Pero, por su parte, el profesor, que ha terminando de escribir un libro sobre Kierkegaard, empieza a dar vueltas a otro texto que quiere abordar a partir de la idea del síndrome del miembro fantasma, algo que comenzó a rondarle cuando el marido de la empleada de limpieza de su hogar sufrió un accidente con una sierra circular que le amputó los dedos de la mano. Leyó todas las publicaciones médicas que encontró al respecto y comprendió que ese concepto era el tropo y la analogía que le permitía abordar el vacío de la muerte de su esposa. “Ahora es un muñón humano, un hombre demediado que ha perdido una parte de sí mismo y ya no está entero, y desde luego los miembros perdidos siguen ahí, y le siguen doliendo, le duelen tanto que a veces tiene la sensación de que su cuerpo está a punto de incendiarse y consumirse”, escribe Auster.
A partir de su experiencia, Baumgartner convierte el síndrome del miembro fantasma en el de la persona fantasma, y llega a la siguiente conclusión: “Vivir es sentir dolor y vivir con miedo al dolor es negarse a vivir”. El lector de la novela escucha claramente la voz del escritor enfermo en esa cita.
Eso sí, los autoinsultos de Baumgartner continúan, no se da tregua. Lapsus como no subirse la cremallera del pantalón después de ir al baño le despertaban pena, luego tristeza, luego ninguna gracia: “La bragueta abierta es el principio del fin, el primer paso en el camino cuesta abajo hasta el fondo del mundo”. El viejo profesor asume la senectud horrorizado pero complacido de seguir aún vivo y capaz de escribir su libro.
La aparición de nuevas compañías en su vida obliga a Baumgartner a aprender a trabar un presente en el que conviven sus personas fantasma con sus personas vivas, la literatura del pasado con la del presente, y el papel de la memoria en todo esto.

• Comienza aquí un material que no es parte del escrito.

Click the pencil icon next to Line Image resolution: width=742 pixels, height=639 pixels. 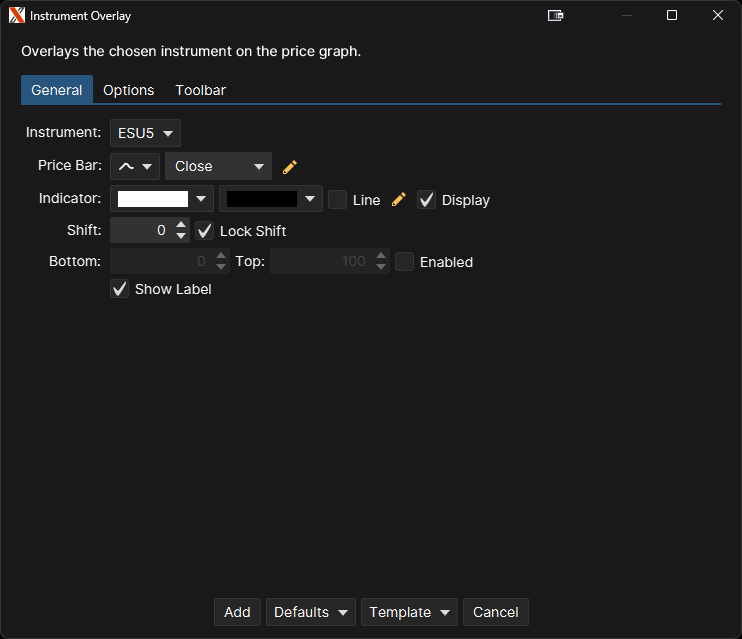[399, 200]
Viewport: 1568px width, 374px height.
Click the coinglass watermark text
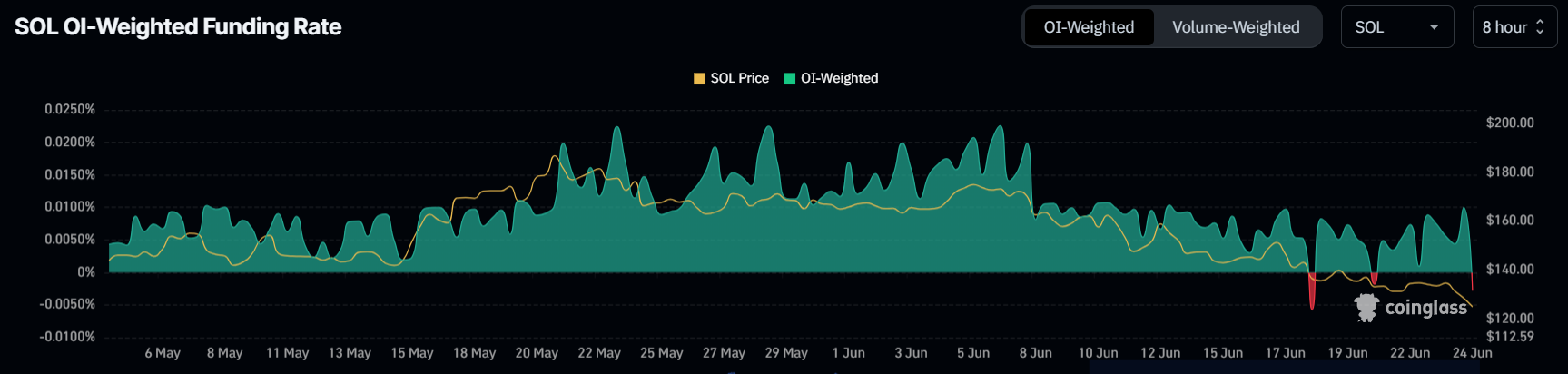click(1425, 308)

Tras la muerte de Paul Auster, seguramente Siri Hustvedt ocupe un lugar similar al de nuestro Baumgartner, con la responsabilidad de gestionar un legado de papeles y manuscritos. La diferencia entre Anna y Paul es que, mientras ella murió en un accidente, él se ha enfrentado con tiempo y serenidad al futuro, desde Cancerland. Dejando de lado esa incertidumbre, los lectores pueden aferrarse a Baumgartner como un consuelo lúcido y luminoso sobre el amor y la pérdida; el cuidado paliativo que el escritor ha dejado a los que se quedan, antes de mudarse para siempre a Austerland, ese país eterno de páginas y cartón.